Le strategie principali, seppur riviste alla luce della situazione attuale, restano il depopolamento e la realizzazione o il rafforzamento di barriere fisiche in grado di rallentate, questo è quello che provano tutte le esperienze europee, l'avanzata della malattia. Per quanto riguarda le azioni di depolamento, in particolare sul versante est del fronte epidemiologico, occorrerebbe procedere con un numero di abbattimenti almeno pari al doppio del prelievo dell'anno precedente entro il mese di luglio 2024. Se portata avanti in maniera efficace, questa strategia dovrebbe essere in grado di contenere la malattia fino ad arrestarne l'avanzata.

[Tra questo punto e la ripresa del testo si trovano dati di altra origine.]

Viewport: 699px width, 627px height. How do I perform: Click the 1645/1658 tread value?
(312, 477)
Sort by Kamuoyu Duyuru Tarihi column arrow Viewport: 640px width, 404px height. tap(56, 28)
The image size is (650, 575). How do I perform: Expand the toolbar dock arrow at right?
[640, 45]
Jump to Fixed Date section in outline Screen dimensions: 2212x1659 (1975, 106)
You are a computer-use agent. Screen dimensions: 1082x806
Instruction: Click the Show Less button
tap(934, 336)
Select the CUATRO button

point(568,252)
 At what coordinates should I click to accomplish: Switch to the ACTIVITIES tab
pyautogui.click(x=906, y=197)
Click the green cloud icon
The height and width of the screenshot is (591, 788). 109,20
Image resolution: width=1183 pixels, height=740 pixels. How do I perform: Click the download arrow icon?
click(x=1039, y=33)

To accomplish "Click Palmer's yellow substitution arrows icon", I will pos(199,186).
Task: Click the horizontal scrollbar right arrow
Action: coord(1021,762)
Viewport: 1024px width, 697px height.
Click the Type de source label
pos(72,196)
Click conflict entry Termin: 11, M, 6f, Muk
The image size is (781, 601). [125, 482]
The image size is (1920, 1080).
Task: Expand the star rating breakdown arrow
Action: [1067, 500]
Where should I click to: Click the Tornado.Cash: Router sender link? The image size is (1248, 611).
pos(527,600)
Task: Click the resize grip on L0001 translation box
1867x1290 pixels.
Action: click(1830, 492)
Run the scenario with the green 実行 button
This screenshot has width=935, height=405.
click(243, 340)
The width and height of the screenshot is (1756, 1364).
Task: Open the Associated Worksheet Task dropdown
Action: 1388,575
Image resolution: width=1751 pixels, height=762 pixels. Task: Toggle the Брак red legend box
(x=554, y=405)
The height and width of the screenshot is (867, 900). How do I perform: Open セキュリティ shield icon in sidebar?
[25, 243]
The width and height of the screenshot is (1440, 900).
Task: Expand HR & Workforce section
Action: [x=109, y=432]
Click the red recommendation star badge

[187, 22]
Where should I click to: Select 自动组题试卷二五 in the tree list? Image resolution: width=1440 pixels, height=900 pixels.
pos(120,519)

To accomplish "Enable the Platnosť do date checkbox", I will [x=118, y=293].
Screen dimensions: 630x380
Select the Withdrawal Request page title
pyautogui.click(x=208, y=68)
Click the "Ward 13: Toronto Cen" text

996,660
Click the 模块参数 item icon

Cambiano anche i criteri di individuazione delle zone di restrizione

Fino ad oggi le zone di restrizione erano istituite prevedendo un raggio di 10 km dall'ultimo caso più esterno per quanto riguarda i confini della ZR2 e individuando una fascia di Comuni attorno a questi per identificare i confine della ZR1. Tale metodo spesso non è però riuscito a garantire che i successivi casi ricadessero all'interno dei limiti delle zone di restrizione. Proprio su questo la Commissione europea ha in più occasioni mostrato perplessità e ha chiesto all'Italia che la revisione delle zone avvenga in modo meno minimalistico e puntuale. I dati hanno inoltre suggerito che dal momento in cui si ritrova un caso positivo la malattia è già avanzata di ulteriori 5 km con un conseguente notevole ritardo nell'individuazione di nuovi territori infetti. Per questi motivi d'ora in avanti il raggio utilizzato per l'istituzione di ZR2 sarà di 15 km e quello per le ZR1 di 6.

Occorrerà ora vedere se quanto delineato dal gruppo di esperti sarà applicato in modo idoneo da tutti gli attori coinvolti nella gestione della malattia e se a quel punto sarà in grado di dare i risultati sperati. Nel frattempo il mondo venatorio, o almeno quella parte che non lo ha ancora fatto, dovrà abituarsi all'idea di una convivenza forzata con la malattia e all'idea che l'unica strada in grado di produrre risultati è quella dell'impegno nella collaborazione con le istituzioni nella lotta al virus.